Fragmento del texto:
━━━━━━━━━━━━━━━━━━━━━━━━━━━━━━

El cuento se alargó y el propósito dramático que ahora impone Eduardo Antonio Parra, en su primera novela Nostalgia de la sombra, acendra una trama de reconstrucción. A Ramiro Mendoza, el protagonista principal, otrora sicario y milagrosamente impune, le han propuesto asesinar a una ejecutiva de bolsa. La ocasión de trasladarse al norte del país para cumplir con su cometido le incita a cavilar sobre su vida actual, acaso tan nebulosa como lo fue su pasado y, de facto, ante la imposibilidad de percibir nuevas expectativas vitales, se decide por un retorno que le permitirá entrever además de ayudarle a recuperar viejos sitios y recaladas vivencias quizá el rastro sesgado de sus hijos y su esposa: difusos espectros familiares a quienes abandonó y que tan sólo por el hecho de verlos deambular a distancia podrían darle algo de consuelo.
En su esquema más visible, Nostalgia de la sombra se presenta como un thriller tradicional, pero a mi juicio no lo es. Tan cargante resulta el remordimiento del asesino y su necesidad de ordenar su realidad personal, para a su vez acceder a una plausible redención, que el paradigma del crimen apenas se vislumbra como un viso de anécdota accidental. A lo largo de la novela Eduardo Antonio Parra hace énfasis en los miedos que corroen al asesino, y he aquí que el grado de cinismo del protagonista en realidad no es tan implacable. Tanta conciencia de sí o tanto esfuerzo por nutrir la autocompasión escapan a las convenciones más reconocibles. Se trata de una prosa analítica que va de la rispidez a la sublimación o de lo macabro a la fugacidad más indeliberada. Para ello el narrador no tiene como premisa excitar al lector, incluso no le sugiere ninguna suerte de festividad; más bien se aferra a un paisaje interior que habrá de reforzarse en la medida en que el protagonista va detectando aquellos lugares donde antaño avizoraba al menos la rumia de un proyecto de vida: atisbo incierto, pero latente.
En su estructura general Nostalgia de la sombra es un discernimiento introspectivo sobre la conciencia de un asesino. Lo anecdótico no está sustentado en la intriga: factor determinante en toda estratagema punitiva o delincuencial. El argumento de fondo sugiere un alejamiento nostálgico que no es sino fruto de una perpetua intimidación existencial. Ramiro Mendoza, al igual que los personajes de esta novela, es un ser descoyuntado que tiene como acicate el crimen o la degradación del espíritu, pero que en esencia aspira a una reconquista ulterior de la vida. En tal sentido, Parra se afana en matizar estos lastres, los ensancha para descubrir nuevos pormenores que, acordes al ritmo de las acciones, derivarán en minúsculas subtramas que habrán de recaer en el espíritu lastrado del protagonista. Cierto es que se resarce en sus recuerdos y conforme se suscitan las andanzas de antaño ve su sombra, su halo estantiguo, su pinta criminal que inciden en él cada vez con mayor amplitud; un reconocimiento de sí mismo que sólo le permite especular en nuevos temores y nuevos agobios. El simple hecho de que alguno de aquellos viejos personajes lo reconozca, lo hace sentir indefenso, pero pronto se percata que para todos los de su ralea “no hay hombre de pie sobre este mundo que esté libre de culpa”, de ahí que todos merezcan una muerte violenta. Enseñanza de revés o filosofía a contracurso que, muy de vencida, lo mismo disloca que atenúa el miedo a la vida y, en consecuencia, la inminencia siempre próxima de la muerte.

━━━━━━━━━━━━━━━━━━━━━━━━━━━━━━

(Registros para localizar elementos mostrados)

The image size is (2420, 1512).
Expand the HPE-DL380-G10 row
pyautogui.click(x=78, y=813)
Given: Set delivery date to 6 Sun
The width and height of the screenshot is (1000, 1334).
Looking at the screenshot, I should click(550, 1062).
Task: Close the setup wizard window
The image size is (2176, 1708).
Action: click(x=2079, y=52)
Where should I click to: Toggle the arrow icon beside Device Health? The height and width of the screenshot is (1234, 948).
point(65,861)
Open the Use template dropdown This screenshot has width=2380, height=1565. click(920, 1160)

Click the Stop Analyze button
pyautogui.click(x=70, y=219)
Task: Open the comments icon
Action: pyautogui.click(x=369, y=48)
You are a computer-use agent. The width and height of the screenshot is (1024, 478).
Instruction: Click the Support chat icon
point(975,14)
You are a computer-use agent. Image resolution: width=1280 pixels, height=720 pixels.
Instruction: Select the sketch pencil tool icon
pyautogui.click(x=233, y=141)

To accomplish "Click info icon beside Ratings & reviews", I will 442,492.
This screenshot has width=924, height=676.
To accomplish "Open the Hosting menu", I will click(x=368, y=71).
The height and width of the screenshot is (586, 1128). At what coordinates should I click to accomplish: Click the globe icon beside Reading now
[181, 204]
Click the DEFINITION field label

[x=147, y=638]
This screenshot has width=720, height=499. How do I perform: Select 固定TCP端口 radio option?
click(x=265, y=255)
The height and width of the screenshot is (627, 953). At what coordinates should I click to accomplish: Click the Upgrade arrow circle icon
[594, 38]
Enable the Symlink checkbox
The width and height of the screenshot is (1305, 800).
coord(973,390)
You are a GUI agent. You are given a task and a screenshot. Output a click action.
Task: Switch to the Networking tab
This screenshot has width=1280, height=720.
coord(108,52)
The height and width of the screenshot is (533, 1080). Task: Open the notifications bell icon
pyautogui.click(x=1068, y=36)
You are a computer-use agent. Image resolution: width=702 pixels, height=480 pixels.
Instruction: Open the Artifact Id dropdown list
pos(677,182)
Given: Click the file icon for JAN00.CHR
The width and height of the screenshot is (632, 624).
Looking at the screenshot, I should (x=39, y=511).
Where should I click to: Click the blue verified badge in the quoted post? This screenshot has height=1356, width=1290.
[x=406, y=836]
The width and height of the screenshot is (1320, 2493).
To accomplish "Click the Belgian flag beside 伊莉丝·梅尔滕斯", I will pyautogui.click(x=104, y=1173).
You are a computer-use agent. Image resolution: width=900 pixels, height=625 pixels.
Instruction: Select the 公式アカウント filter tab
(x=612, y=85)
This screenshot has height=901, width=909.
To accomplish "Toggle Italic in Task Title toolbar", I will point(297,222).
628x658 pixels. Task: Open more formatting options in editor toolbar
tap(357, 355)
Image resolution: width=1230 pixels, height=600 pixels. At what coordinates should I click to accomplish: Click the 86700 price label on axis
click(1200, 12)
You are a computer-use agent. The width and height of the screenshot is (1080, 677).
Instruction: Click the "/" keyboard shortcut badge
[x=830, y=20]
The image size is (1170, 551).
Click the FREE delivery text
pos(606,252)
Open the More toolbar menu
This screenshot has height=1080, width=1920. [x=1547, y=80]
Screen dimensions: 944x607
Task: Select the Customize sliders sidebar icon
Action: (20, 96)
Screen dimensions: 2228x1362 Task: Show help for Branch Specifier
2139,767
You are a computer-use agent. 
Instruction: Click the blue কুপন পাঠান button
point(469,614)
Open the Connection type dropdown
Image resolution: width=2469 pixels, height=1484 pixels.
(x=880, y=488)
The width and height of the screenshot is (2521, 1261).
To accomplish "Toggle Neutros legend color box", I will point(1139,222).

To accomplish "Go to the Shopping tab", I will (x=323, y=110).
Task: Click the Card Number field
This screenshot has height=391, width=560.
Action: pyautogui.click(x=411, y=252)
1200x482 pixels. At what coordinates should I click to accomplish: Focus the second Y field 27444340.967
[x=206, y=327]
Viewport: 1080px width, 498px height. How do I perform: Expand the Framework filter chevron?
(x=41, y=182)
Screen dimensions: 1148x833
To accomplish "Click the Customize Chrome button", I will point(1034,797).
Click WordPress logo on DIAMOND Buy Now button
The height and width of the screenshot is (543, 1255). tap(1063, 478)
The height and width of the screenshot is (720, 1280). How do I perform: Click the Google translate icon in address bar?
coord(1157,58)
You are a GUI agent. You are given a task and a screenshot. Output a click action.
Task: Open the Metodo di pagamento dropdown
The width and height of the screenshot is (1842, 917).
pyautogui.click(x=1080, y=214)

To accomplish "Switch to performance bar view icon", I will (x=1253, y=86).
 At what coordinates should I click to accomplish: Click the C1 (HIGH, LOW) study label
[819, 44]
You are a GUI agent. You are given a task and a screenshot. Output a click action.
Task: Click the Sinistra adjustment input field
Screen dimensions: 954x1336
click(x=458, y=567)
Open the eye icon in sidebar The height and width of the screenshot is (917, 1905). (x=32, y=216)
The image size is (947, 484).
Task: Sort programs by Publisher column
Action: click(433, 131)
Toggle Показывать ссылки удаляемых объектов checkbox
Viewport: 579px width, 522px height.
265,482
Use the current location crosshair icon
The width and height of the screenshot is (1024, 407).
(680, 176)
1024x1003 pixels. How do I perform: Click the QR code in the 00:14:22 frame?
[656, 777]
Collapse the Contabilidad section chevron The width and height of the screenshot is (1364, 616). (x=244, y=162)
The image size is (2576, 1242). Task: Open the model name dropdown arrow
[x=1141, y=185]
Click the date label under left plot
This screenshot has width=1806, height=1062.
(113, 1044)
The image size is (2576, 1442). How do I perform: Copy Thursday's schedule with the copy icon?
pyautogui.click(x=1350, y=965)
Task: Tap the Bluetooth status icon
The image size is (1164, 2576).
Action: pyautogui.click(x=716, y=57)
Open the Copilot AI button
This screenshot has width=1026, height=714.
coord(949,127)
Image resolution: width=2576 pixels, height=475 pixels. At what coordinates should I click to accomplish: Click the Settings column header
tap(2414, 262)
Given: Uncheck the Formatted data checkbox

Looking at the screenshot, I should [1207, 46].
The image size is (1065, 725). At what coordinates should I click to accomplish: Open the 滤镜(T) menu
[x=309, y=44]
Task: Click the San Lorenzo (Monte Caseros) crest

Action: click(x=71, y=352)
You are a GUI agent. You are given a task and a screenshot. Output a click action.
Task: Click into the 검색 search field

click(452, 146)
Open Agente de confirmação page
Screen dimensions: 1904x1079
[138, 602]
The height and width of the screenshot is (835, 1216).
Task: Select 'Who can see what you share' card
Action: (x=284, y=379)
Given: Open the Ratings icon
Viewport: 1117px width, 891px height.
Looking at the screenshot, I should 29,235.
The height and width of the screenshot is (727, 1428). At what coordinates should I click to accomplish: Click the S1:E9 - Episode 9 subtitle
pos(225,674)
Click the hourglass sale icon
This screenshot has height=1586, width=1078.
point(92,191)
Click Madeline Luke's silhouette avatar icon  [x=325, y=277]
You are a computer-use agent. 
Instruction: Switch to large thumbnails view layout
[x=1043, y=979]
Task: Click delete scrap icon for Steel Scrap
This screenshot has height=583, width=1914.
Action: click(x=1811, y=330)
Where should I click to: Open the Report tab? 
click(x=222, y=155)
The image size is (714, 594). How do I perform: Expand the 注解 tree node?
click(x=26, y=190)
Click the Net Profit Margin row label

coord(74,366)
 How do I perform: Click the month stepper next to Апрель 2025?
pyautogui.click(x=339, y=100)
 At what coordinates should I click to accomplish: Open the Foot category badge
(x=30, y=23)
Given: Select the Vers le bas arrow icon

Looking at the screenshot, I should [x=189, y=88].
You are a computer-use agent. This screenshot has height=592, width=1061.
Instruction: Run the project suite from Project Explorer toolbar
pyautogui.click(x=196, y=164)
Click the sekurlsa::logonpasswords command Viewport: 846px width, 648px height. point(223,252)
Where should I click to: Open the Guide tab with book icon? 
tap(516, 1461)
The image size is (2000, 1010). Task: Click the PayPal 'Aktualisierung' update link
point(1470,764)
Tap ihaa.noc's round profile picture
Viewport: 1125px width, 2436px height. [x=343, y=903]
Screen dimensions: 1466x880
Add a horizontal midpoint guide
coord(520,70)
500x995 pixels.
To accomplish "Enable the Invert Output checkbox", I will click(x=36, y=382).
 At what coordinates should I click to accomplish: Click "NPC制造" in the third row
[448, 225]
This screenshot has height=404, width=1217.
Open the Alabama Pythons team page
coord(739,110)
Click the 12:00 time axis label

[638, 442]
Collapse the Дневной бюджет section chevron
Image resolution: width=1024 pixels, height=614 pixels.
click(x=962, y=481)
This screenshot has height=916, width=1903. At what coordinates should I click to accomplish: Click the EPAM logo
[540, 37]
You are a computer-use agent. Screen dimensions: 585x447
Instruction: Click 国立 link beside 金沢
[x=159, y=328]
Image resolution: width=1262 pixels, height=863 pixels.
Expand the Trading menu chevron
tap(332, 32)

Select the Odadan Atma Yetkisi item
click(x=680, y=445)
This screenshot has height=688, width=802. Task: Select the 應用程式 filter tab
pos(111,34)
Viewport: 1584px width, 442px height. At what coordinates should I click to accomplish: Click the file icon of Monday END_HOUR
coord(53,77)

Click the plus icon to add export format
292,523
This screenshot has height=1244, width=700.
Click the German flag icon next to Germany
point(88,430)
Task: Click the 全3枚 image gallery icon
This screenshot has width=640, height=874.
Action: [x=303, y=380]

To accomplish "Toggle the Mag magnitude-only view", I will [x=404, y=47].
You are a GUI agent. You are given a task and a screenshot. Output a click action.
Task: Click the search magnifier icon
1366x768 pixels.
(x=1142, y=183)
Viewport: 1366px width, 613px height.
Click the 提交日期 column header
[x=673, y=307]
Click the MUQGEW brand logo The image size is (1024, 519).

━━━━━━━━━━━━━━━━━━━━━━━━━━━━━━

Tarea:
Según el fragmento sobre Nostalgia de la sombra, ¿por qué la novela no es en realidad un thriller tradicional? Responde en una a tres oraciones. Las líneas no tienen relación con el fragmento.

Respuesta:
El remordimiento del asesino y su necesidad de ordenar su realidad personal para acceder a una posible redención pesan tanto que el crimen apenas aparece como una anécdota accidental.